--- Required work ---
Can you retype everything from the start of the records down to the line that contains "This screenshot has width=1024, height=576.", including that line, keeping each line identical to the original?
**** Records
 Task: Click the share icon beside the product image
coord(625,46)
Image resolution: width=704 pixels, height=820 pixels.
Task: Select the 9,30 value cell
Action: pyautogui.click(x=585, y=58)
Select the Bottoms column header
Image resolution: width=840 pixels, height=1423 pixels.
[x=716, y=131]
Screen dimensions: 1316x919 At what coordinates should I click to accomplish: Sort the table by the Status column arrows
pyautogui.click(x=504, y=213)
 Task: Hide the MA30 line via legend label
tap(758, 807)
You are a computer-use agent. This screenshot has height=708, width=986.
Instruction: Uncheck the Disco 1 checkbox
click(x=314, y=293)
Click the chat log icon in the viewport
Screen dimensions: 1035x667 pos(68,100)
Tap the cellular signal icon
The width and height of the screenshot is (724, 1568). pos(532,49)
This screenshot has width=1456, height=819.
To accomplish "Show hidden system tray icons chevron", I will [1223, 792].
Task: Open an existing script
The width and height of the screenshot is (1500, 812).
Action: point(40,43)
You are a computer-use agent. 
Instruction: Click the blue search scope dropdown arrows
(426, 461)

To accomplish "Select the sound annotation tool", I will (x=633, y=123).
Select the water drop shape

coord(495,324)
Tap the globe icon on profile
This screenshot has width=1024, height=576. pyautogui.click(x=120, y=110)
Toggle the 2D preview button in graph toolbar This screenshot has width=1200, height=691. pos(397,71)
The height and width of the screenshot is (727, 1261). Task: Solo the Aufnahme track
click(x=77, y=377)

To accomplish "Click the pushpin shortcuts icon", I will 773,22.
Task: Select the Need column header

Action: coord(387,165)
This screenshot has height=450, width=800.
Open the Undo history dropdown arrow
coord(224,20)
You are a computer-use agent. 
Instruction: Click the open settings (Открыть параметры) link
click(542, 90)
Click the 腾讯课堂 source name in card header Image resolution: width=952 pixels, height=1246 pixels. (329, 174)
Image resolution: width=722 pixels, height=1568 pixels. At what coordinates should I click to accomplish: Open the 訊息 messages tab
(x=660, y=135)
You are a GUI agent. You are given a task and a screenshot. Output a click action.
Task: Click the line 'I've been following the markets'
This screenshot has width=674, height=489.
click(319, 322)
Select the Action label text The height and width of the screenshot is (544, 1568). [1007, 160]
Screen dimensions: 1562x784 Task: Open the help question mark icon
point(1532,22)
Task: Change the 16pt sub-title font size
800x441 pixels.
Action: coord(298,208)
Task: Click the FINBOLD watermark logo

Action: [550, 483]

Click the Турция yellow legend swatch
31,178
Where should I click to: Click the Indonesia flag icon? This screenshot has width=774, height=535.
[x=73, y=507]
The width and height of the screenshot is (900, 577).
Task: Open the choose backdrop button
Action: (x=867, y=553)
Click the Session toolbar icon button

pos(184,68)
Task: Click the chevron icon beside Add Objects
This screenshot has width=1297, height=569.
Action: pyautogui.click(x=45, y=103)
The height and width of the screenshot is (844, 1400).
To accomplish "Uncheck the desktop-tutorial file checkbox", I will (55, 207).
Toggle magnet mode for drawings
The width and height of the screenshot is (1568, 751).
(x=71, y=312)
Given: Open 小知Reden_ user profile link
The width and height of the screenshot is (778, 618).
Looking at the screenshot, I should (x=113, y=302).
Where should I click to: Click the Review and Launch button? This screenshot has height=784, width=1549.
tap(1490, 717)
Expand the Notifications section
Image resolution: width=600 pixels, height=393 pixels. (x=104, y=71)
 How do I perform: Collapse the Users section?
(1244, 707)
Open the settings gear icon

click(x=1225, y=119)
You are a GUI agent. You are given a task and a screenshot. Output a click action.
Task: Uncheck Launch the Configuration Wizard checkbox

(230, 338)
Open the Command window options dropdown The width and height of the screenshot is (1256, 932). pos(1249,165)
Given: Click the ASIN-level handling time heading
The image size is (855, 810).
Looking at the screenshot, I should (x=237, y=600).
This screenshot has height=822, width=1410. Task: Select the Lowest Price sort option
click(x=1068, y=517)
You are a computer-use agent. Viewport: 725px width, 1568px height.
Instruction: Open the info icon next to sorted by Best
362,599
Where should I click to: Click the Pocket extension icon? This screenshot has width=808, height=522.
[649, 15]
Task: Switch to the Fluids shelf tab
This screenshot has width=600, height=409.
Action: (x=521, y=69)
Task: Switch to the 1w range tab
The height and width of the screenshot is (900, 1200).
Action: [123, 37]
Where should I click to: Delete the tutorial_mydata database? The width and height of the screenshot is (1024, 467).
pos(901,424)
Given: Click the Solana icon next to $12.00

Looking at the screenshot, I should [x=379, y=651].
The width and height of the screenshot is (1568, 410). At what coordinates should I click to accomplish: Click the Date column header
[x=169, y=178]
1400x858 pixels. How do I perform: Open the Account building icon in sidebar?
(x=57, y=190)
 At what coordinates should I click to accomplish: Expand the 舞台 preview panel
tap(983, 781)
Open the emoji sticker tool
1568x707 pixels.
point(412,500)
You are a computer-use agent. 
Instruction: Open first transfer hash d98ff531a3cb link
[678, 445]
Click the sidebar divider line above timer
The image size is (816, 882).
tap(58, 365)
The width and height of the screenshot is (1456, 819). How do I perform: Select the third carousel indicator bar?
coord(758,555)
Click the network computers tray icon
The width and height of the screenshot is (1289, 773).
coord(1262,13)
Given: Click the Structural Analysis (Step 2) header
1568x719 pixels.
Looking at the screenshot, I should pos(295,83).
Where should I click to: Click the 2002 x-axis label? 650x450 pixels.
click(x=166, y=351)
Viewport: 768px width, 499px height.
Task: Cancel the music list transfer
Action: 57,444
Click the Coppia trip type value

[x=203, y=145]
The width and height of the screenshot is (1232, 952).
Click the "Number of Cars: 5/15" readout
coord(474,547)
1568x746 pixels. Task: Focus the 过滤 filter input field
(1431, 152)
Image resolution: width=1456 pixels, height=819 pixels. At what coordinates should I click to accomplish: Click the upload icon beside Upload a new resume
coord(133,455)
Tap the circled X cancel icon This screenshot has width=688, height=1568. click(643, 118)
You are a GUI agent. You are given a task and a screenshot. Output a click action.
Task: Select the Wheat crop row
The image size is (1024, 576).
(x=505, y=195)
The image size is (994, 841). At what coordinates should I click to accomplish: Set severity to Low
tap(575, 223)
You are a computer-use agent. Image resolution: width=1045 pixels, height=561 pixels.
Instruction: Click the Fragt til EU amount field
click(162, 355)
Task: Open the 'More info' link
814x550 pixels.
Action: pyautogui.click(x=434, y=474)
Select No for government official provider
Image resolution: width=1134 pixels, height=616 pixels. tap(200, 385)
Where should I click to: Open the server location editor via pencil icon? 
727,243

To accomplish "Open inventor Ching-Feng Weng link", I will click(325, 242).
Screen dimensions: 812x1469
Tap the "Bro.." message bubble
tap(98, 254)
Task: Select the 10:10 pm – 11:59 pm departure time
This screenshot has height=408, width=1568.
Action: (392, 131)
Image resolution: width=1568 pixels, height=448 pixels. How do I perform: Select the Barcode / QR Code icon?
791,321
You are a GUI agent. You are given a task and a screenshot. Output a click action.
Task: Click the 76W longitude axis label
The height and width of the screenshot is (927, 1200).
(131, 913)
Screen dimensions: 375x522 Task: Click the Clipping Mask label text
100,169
********
--- Task output ---
 Task: Click the share icon beside the product image
coord(625,46)
Image resolution: width=704 pixels, height=820 pixels.
Task: Select the 9,30 value cell
Action: pyautogui.click(x=585, y=58)
Select the Bottoms column header
Image resolution: width=840 pixels, height=1423 pixels.
[x=716, y=131]
Screen dimensions: 1316x919 At what coordinates should I click to accomplish: Sort the table by the Status column arrows
pyautogui.click(x=504, y=213)
 Task: Hide the MA30 line via legend label
tap(758, 807)
You are a computer-use agent. This screenshot has height=708, width=986.
Instruction: Uncheck the Disco 1 checkbox
click(x=314, y=293)
Click the chat log icon in the viewport
Screen dimensions: 1035x667 pos(68,100)
Tap the cellular signal icon
The width and height of the screenshot is (724, 1568). pos(532,49)
This screenshot has width=1456, height=819.
To accomplish "Show hidden system tray icons chevron", I will [1223, 792].
Task: Open an existing script
The width and height of the screenshot is (1500, 812).
Action: point(40,43)
You are a computer-use agent. 
Instruction: Click the blue search scope dropdown arrows
(426, 461)

To accomplish "Select the sound annotation tool", I will (x=633, y=123).
Select the water drop shape

coord(495,324)
Tap the globe icon on profile
This screenshot has width=1024, height=576. pyautogui.click(x=120, y=110)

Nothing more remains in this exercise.